We’ll know more of the details as the flight recorder transcripts are released. Let me offer this: what the checklist does is impose a tight discipline to work through a number of tasks that must be completed, many times in sequence, prior to landing. In this case, the landing gear were not lowered, as that would have caused the plane to flip end over end.
But here’s the takeway:
The WHO project looked at a 19 item checklist, not three pages. Checklists help to insure that important steps and sequences are taken. Checklists represents planning – someone has thought through the specific steps necessary to land a plane. With so many steps involved, a slip is possible, but the conseuqences would be devastating. Cockpits crews are constantly changing, so standardized procedurs are an absolute necessity to insure that a complex process, one that requires two people (for take off and landing), will be completed correctly.

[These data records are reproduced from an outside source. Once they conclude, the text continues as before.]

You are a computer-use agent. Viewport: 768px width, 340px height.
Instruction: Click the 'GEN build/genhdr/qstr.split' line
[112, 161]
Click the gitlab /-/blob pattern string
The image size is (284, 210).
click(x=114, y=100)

Surgical procedures are a mix of the standardized and the spontaneous. The significant drop in surgical problems using the checklist begs for others to work through and develop standardized protocols. Checklists work particularly well when multiple people are involved in accomplishing a focused goal. Preventive care visits may be ripe for more delegation of tasks, freeing the physician to go on to another patient.
Improved – and proven – outcomes are the ultimate goal of much of the work we will see in health care over the next several years. Take a look at the WHO checklist – it’s pretty broad based and generic. It’s more about making sure that everyone has been introduced, knows what their role is, reviewed the procedure and plan, reviewed if there are anticipated problems, and then check out at the end.